- _Exercise description_
Your task is to repeat exactly the lines from the one with "Instruction: Click the" through the end of the records, both included; please leave the pictures out.

- _Record set_
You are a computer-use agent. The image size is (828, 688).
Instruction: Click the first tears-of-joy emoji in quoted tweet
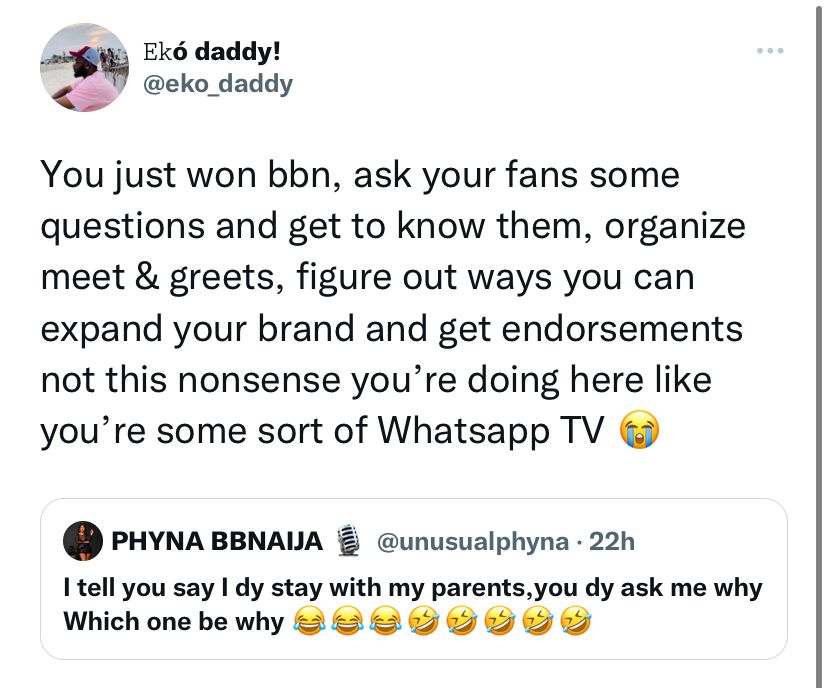[309, 621]
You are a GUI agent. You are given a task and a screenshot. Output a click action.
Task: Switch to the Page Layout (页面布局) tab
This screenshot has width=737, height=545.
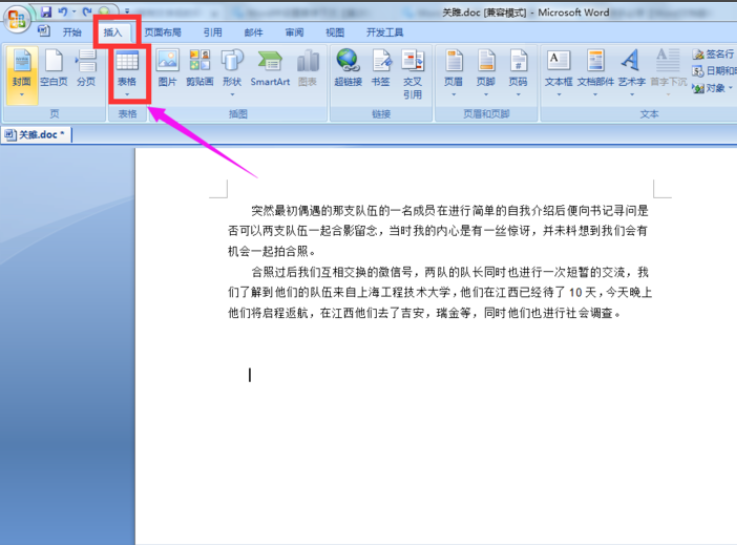(163, 32)
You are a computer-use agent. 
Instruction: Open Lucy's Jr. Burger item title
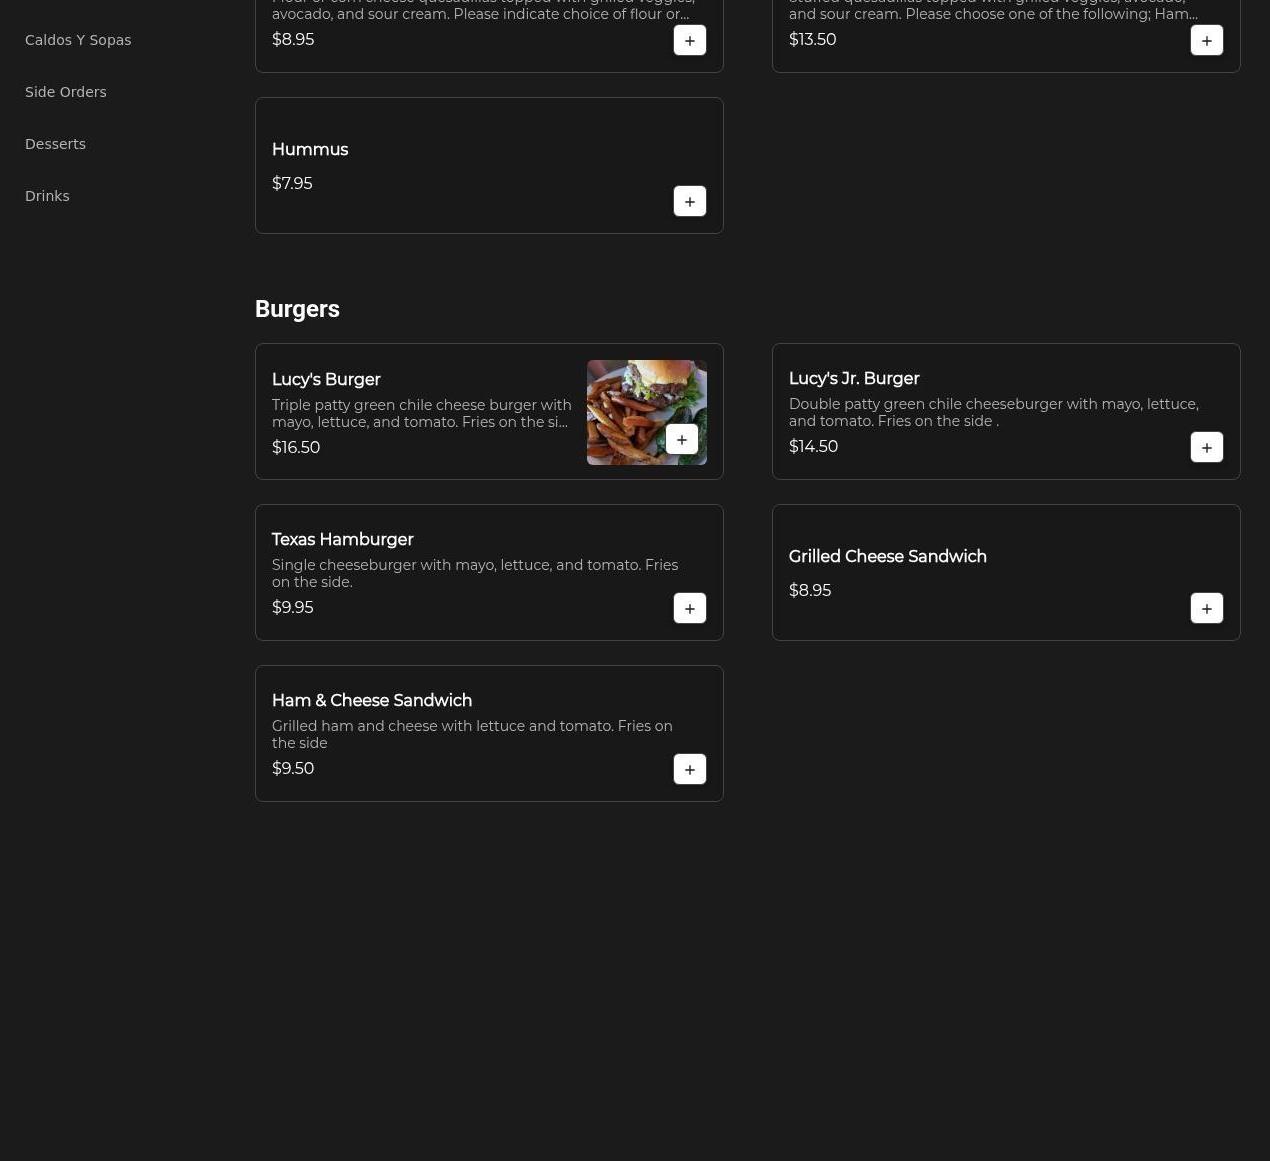click(853, 379)
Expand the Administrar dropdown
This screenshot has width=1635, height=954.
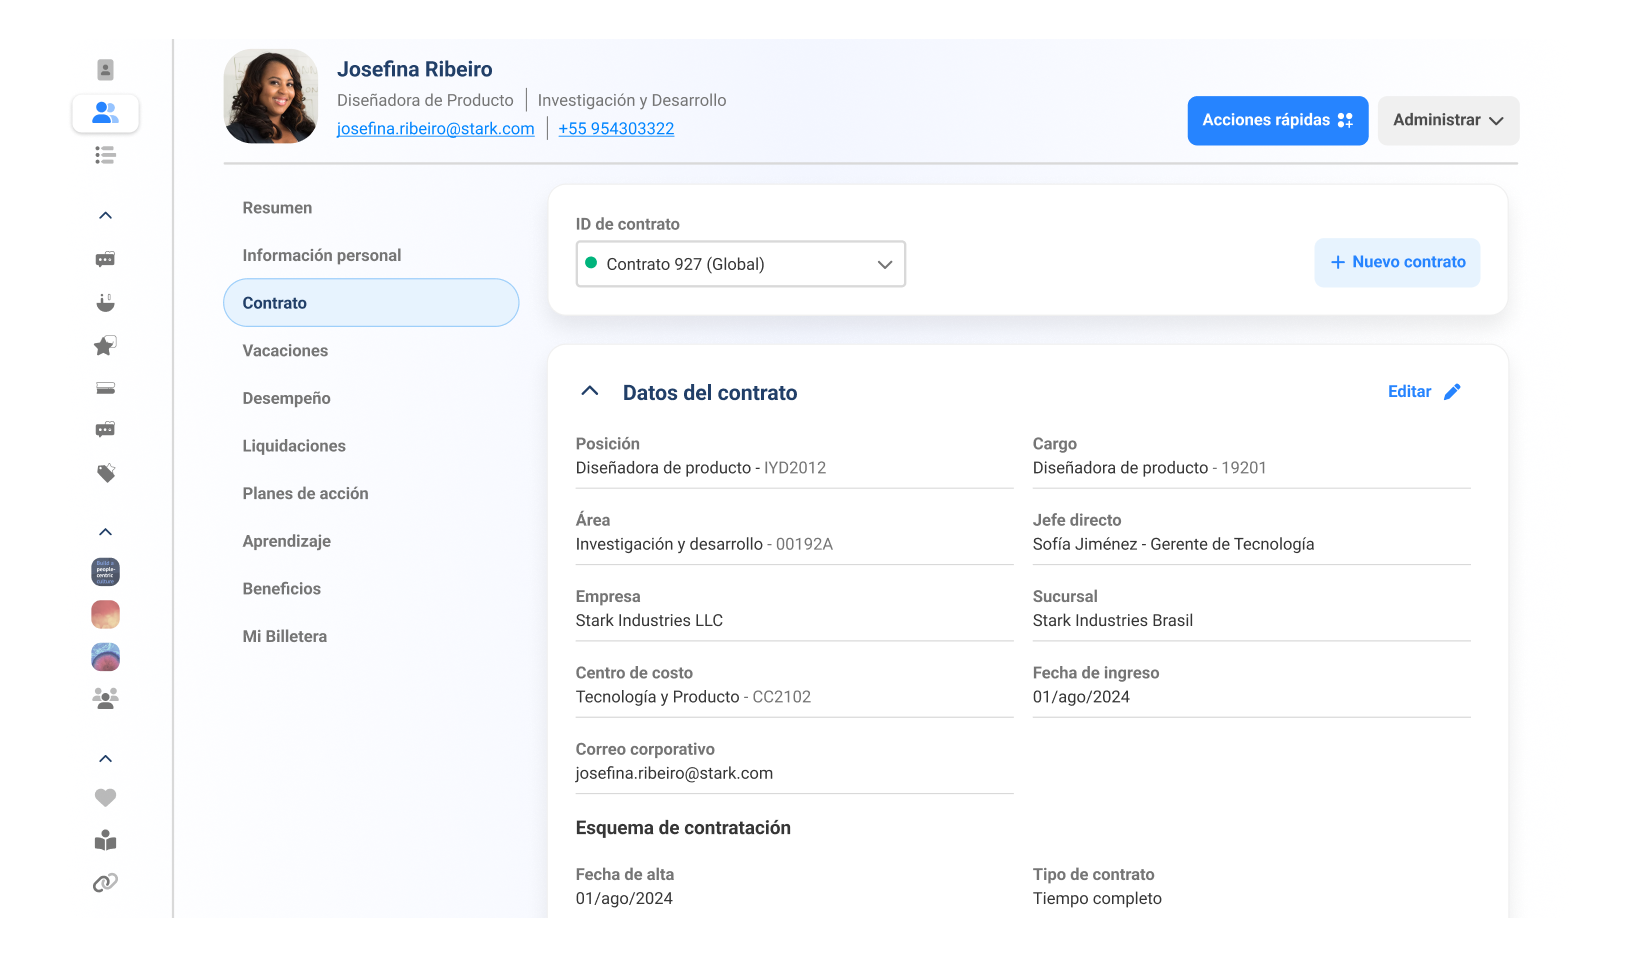pos(1447,121)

- _Output_
Instruction: Click the first tears-of-joy emoji in quoted tweet
[309, 621]
You are a GUI agent. You are given a task and a screenshot. Output a click action.
Task: Switch to the Page Layout (页面布局) tab
This screenshot has width=737, height=545.
(163, 32)
You are a computer-use agent. 
Instruction: Open Lucy's Jr. Burger item title
click(853, 379)
Expand the Administrar dropdown
This screenshot has width=1635, height=954.
pos(1447,121)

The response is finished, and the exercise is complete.